Cette dernière apporte sa contribution financière à la restauration des fameux masques, une collection de renommée mondiale avec des « masques rares et impressionnants qui ont été l’objet de nombreuses études par les ethnologues français. La restauration de ces masques est un préalable nécessaire à leur présentation sur le plateau des collections permanentes du musée où un espace est consacré à la culture kanak. Quant à leur présentation complète, elle sera rendue possible en 2013-2014 à l'occasion de l’exposition en préparation avec la Nouvelle-Calédonie, dont ces masques constitueront des pièces majeures », explique la Fondation. En octobre, Marie-Claude Tjibaou en personne a procédé à la récolte des écorces tant convoitées. « C’était pour cette opération un véritable aboutissement, estime ÉtienneVélut. Car, pour nous, l’aventure sur cette mangrove avait commencé quelques mois auparavant. »

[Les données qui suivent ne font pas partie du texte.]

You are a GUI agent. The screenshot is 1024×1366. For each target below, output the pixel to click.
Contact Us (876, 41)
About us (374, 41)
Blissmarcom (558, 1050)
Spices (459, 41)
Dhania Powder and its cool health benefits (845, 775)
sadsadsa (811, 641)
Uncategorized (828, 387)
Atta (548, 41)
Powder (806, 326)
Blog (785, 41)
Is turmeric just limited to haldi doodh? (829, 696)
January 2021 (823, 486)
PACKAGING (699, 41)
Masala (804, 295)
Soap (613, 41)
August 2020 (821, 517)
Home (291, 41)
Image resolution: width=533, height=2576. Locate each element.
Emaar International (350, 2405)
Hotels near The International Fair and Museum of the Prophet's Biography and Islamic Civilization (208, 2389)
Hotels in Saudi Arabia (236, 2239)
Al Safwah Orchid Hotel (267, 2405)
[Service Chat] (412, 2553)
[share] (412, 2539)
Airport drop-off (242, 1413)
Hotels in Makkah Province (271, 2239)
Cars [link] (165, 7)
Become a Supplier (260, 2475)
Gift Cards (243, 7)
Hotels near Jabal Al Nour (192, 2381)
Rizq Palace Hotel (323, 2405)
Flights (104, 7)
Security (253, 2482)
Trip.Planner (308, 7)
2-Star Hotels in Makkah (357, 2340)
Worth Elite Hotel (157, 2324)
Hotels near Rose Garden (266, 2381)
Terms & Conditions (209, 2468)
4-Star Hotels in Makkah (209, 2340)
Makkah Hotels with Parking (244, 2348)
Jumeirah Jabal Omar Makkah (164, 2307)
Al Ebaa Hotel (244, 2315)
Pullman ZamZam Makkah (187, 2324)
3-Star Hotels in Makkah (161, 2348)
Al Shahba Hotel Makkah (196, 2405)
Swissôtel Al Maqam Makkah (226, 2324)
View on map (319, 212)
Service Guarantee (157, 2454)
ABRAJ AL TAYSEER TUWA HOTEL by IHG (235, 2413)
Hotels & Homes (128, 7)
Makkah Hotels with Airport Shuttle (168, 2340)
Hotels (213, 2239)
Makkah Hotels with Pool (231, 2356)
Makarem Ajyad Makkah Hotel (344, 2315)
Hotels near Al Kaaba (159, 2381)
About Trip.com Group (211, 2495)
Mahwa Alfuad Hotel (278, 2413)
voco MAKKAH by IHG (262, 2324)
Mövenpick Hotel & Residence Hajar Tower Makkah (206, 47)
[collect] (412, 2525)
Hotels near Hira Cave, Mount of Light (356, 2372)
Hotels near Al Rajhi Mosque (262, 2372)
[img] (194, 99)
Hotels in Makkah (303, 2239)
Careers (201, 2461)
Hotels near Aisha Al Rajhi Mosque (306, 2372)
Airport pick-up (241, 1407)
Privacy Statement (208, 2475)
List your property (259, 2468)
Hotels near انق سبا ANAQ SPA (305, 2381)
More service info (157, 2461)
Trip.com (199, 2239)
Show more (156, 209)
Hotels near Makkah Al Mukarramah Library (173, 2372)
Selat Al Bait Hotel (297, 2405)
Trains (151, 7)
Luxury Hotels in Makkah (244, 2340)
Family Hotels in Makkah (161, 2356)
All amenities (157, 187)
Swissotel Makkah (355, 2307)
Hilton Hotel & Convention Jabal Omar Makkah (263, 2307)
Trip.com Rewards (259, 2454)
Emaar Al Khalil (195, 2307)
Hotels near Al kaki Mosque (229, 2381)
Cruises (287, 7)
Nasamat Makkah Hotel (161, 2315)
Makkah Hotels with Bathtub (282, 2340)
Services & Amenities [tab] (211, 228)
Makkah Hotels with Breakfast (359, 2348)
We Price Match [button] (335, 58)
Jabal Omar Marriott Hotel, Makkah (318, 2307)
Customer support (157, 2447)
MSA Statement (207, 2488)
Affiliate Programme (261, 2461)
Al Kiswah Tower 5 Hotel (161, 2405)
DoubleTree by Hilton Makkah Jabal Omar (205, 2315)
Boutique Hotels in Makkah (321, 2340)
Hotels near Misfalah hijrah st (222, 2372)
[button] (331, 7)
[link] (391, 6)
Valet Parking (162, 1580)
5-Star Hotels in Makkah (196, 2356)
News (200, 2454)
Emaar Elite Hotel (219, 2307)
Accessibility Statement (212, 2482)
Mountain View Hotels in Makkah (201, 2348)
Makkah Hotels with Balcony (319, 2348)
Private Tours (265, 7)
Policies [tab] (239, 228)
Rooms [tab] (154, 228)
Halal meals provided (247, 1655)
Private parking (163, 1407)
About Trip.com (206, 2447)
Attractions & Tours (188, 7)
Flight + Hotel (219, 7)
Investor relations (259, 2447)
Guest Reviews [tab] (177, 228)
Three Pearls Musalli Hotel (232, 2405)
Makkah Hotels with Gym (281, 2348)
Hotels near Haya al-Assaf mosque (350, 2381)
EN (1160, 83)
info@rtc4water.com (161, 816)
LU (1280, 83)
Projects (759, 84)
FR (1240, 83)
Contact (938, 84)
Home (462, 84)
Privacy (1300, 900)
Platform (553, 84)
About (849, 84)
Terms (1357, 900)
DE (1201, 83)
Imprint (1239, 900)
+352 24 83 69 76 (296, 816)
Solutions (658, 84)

Opération replantationVisuel : Opération replantation

En début d’année, la Secal s’est attaché les conseils de Jacky Mermoud, ancien ingénieur chez Météo-France, qui s’est reconverti depuis dans la sauvegarde et la plantation des mangroves, au sein de sa société MANG SARL, intervenante dans le projet à titre d’expert. En théorie, l’équation apparaît d’une simplicité extrême. Mais, en pratique, il a fallu plusieurs mois à la Secal, opérateur du projet de Dumbéa sur mer pour la province Sud, pour finaliser les travaux du rond-point de la Zac Panda qui empiète sur 1 000 m² de mangrove. « La composante environnementale du projet est très forte, explique ÉtienneVélut. C’est pourquoi il était primordial d’obtenir plusieurs autorisations avant de se lancer. Nous ne pouvions pas porter atteinte à l’écosystème sans mesure compensatoire. » En février, et après plusieurs études d’impact, la Secal, en concertation avec la direction de l’Environnement, identifie une zone de 2 000 m2située en contre bas du lotissement Pointe à la Dorade. Cette zone était particulièrement détériorée, propice à la replantation de mangrove et d’un accès facile.
Quelques 2000 plants de palétuviers juvéniles (deux à trois ans d’âge) ont ainsi été transplantés sur le site, avec un taux de survie estimé à 70 %.Pour les besoins du futur enrochement du giratoire, côté mer, une centaine de juvéniles ont été mis de côté en pépinière en vue de leur replantation ultérieure.

Gagnant-gagnant


« Finalement, d’une opération qui pouvait fortement porter atteinte à l’environnement, nous nous retrouvons à la sortie avec la replantation d’une surface de mangrove qui a doublé, avec la participation des coutumiers, et des retombées inattendues, se félicite Étienne Vélut. C’est une opération dont tout le monde sort gagnant-gagnant et on peut parler ici d’une spirale vertueuse. Toutes les compétences se rejoignent. »

Corridors écologiques

Depuis cinq ans, la Secal s’efforce de tenir la promesse environnementale de l’aménagement de la zone. On parle ici d’ « exemplarité dans le projet », avec notamment une première campagne de replantation de la forêt sèche. « La particularité du site est qu’il situe la zone d’agglomération entre deux zones de forêt sèche abritant des espèces endémiques. L’objectif, aujourd’hui, est donc de privilégier dans tous les espaces verts des plantations d’espèces locales pour créer des corridors écologiques à travers la zone d’urbanisation.» Les particuliers seront aussi fortement incités à être partie prenante du projet en plantant dans leur jardin des espèces majoritairement endémiques. Début 2011, avec le concours du WWF et du Programme Forêt Sèche, la Secal a lancé des opérations de replantation, mais aussi de destruction des plantes envahissantes sur les sites concernés. Depuis plusieurs années, des pépinières travaillent également à la préservation des espèces endémiques. Cela permettra au projet de disposer de nouveaux plants le moment venu.